### Task description
Below are entries; output exactly the lines from the one with "Task: Click the" to the one with "Image resolution: width=325", both included, and nothing else.

### Input records
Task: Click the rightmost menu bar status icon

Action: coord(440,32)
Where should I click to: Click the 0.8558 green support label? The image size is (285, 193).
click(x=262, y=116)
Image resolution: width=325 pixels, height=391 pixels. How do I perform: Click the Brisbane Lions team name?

--

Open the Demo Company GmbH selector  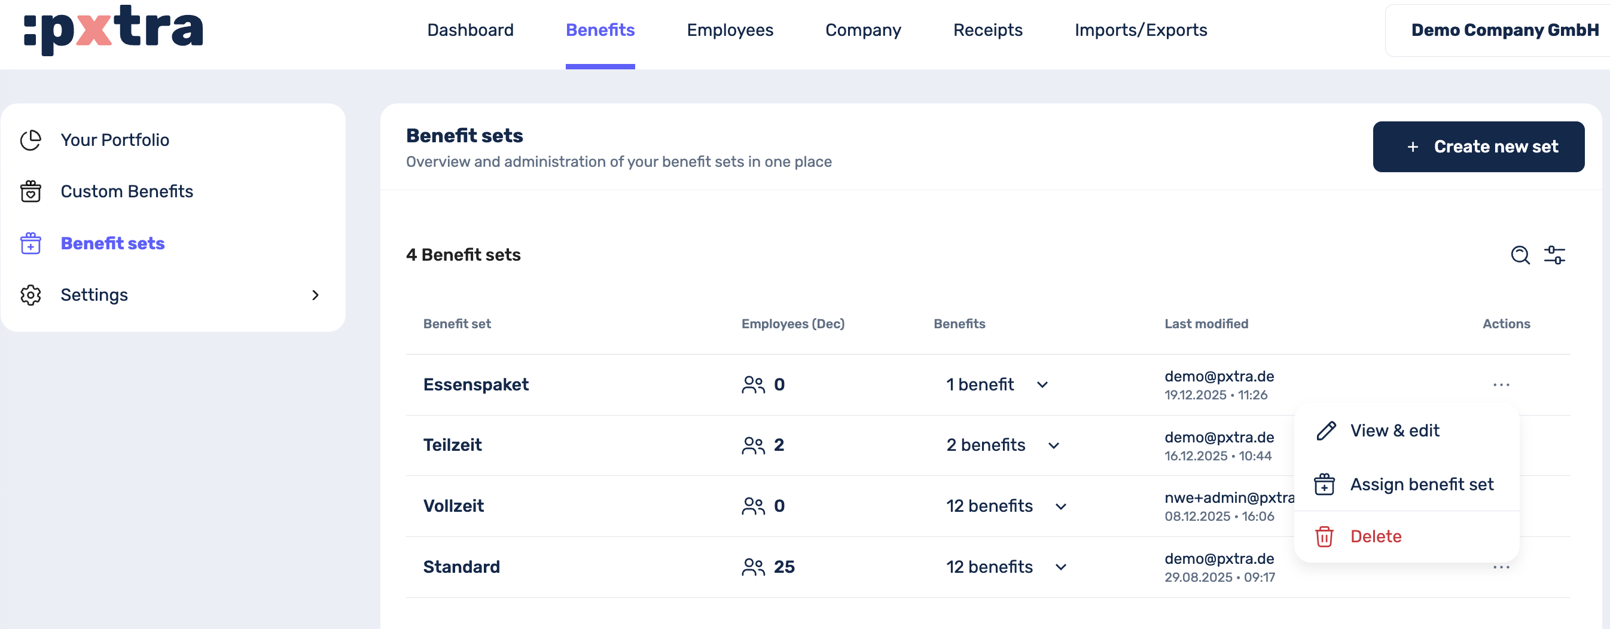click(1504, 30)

### Exercise output
Task: Click the rightmost menu bar status icon

Action: coord(440,32)
Where should I click to: Click the 0.8558 green support label? The image size is (285, 193).
click(x=262, y=116)
Image resolution: width=325 pixels, height=391 pixels. How do I perform: Click the Brisbane Lions team name?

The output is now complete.